From the publisher's notice which accompanies The Life- guardsman we learn that this is not a translation, but a free adaptation and condensation of two stories by the Dutch novelist, Hendrik Jan Schimmel. Some of the incidents have been slightly varied ; comments from an English point of view have been added ; names have been altered ; passages have been omitted or revised in conformity with historical accuracy ; while, finally, a new complexion has been given to the denouement by " permitting the life of Karel Semeyns to end as a not ignoble tragedy, full of moral interest at the point to which the Dutch anther had brought it, rather than to comply with the practice of novelists who finally dispense shares of worldly happiness to their favourite creatures." Inasmuch as all this has been done with the consent of the Dutch author, the anonymous adapter stands acquitted of taking unwarrantable liberties with the original.
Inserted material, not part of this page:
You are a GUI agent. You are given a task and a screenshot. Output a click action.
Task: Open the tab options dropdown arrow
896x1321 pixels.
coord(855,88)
But such a process obviously renders it difficult for a reviewer unfamiliar with Dutch exactly to apportion the credit of the result between Mynheer Schimmel and his anonymous English sponsor. Taking the book as it stands, however, we are chiefly impressed by the interesting and conscientious sketch which it gives of the expedition of William of Orange, and the sympa- thetic yet faithful portrait of the great Stadtholder himself. The underplot is far less satisfactory. Karel Semeyns, the "Lifeguardsman," a brave, homely, angular Dutch officer, employed on important secret service by the Prince of Orange, soon forfeits the respect of the reader by the unaccountable and unconvincing rapidity with which, during his absence in England, he turns his back on an honourable past, betrays his allegiance to his heroic wife, succumbs to the wiles of a wanton, wrecks his career, blindly flings away the golden chance of reunion with his wife and children, and seeks to cover a multitude of sins and follies by a soldier's death. There is a certain homely vigour about the book ; the few scenes of Dutch family life are excellently done, and the historical groundwork reveals the intelligent, con- scientious, and impartial student. But as a novel it is decidedly " stodgy " and wanting in charm and lightness of touch.
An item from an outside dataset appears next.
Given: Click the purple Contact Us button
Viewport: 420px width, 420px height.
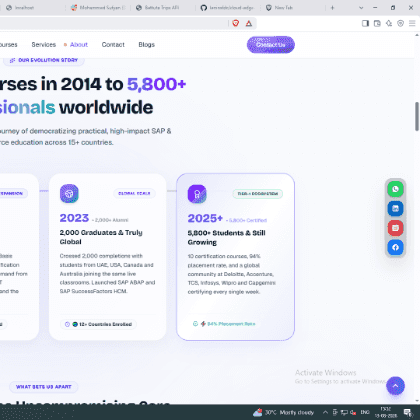Looking at the screenshot, I should 271,45.
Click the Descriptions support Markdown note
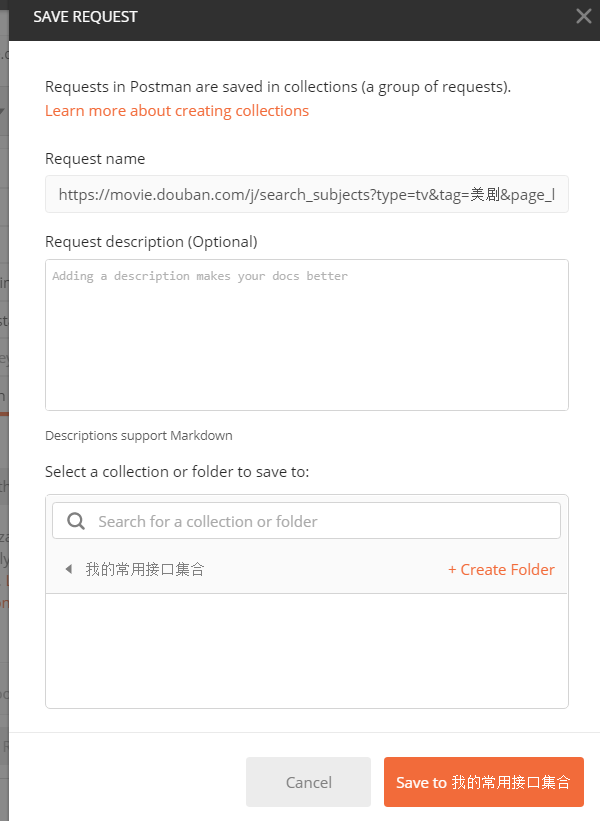The height and width of the screenshot is (821, 600). click(x=139, y=436)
It is a far cry from the Ouida of Under Two Flags to the Ouida of Le Salve, a tragic idyll of modern Italian peasant life. A Russian noble, condemned to exile for the expression of Socialist opinions, escapes on the road to Siberia, makes his way into Germany, and ultimately accepts the offer of an Italian friend to act as agent of his estates in the neighbour- hood of Viterbo. These vast tracts of forest and pasture-land have altered hardly at all since the days of the Farnese and the Borgias, and, if we are to believe Ouida, the peasantry are still as brutal, cruel, and benighted as they were in the Middle Ages. The humane if injudicious efforts of the Russian to better their condition and raise their standard of morality only lead to bitter discontent, culminating in a plot to murder the stranger. From this be is rescued by the niece of his assailants, who pays for her heroism with her life. Muriella, the girl in question, is the one bright spot in this grim and gloomy tale of ineffectual benevolence and sordid brutality; and the really touching episode of Muriella's pilgrimage to Viterbo to pray to the saints for her master goes far to neutralise the painful impression created by the numerous instances of treachery, rapacity, and callousness which are to be found within the narrow compass of this story. We should not fail to mention that the effect of this sombre tale is greatly enhanced by the simplicity of the narrative, and the author's intimate appreciation of the beauties of woodland scenery. Ouida's style is here sober and concise : it is only the cruelty of man to his beast that now and again spurs her to a characteristic but pardonable outburst of eloquent indignation.